Look for Concentrated Formulas
While the price of one fish oil supplement may be half that of another, if double the number of capsules need to be taken to obtain the same amount of Omega-3s, then both supplements cost the same. Ideally, you’ll want to take the least number of capsules per gram (1,000 mg) of Omega-3s. The most common fish oil supplements contain 180 mg of EPA and 120 mg of DHA for a total of 300 mg of Omega-3s per softgel. That means that in order to obtain the 1.1 or 1.6 grams daily as recommended by the government and most health agencies, you’ll need to take at least 4 softgels a day. Instead, look for concentrated formulas like VitaMedica’s Super EPA/DHA Fish Oil which provides 1,000 mg of EPA and 500 mg of DHA, for a total of 1,500 mg of Omega-3s in just two softgels.

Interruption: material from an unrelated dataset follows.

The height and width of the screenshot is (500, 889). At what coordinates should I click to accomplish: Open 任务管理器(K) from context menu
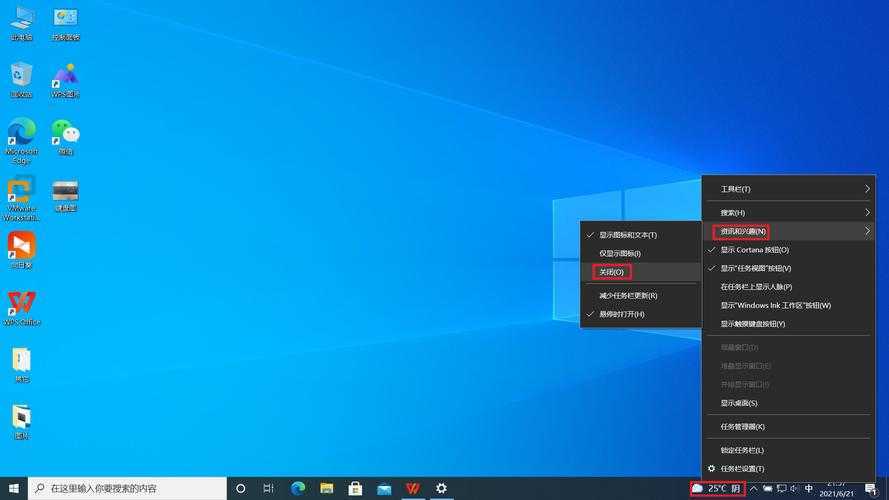742,426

Cod Liver Oil Is Not a Good Source of Omega-3s
Like other fish oils, cod liver oil contains Omega-3s. However, the Omega-3 content can vary significantly and is often lower than a traditional fish oil supplement. For example, Nordic Naturals’ Arctic Cod Liver Oil provides just 75 mg EPA and 105 mg DHA per softgel. While the liquid forms tend to be higher in Omega-3s, many people find this form unpalatable, even if flavored. Cod liver oil is known for its modest vitamin D and high vitamin A content. Postmenopausal women should watch their vitamin A intake as osteoporotic hip fractures are associated with higher vitamin A intake.
Skip the Krill Oil
Krill, like other crustaceans and wild salmon, have a naturally occurring red pigment called astaxanthin. Astaxanthin is a type of carotenoid, a fat-soluble compound that works as an antioxidant to protect against oxidative damage. While krill oil is a good source of astaxanthins plus vitamins A and D, it does not provide appreciable amounts of either EPA or DHA. Due to the lower Omega-3 content and higher cost, taking a krill oil supplement is one of the most expensive ways to obtain Omega-3s.
Flax & Fish Oil Are Complementary
Flax seed oil is the best source of the essential fatty acid ALA. From ALA, our bodies can make both EPA and DHA, but this conversion process is not very efficient. If you want to obtain the widely-recognized health benefits of all three major forms of Omega-3s, it makes sense to augment your diet with both flax seed oil and fish oil supplements. One softgel of each daily is sufficient to meet most individuals’ needs for supporting great-looking skin and healthy aging.
Get Ground Flax Seed for Fiber
Flax seeds are small, flat oval-shaped seeds that are very hard. In order to obtain just a gram of Omega-3 oils, you would need to consume a large quantity of these seeds either whole or ground. The primary reason for taking ground flax seed is not to obtain Omega-3s but to increase your fiber intake and reduce cholesterol. Ground flax seed is much more palatable than psyllium fiber (e.g. Metamucil). Plus, flax seeds contain lignans, a phytoestrogen which has shown promise in vitro for halting breast cancer cell development.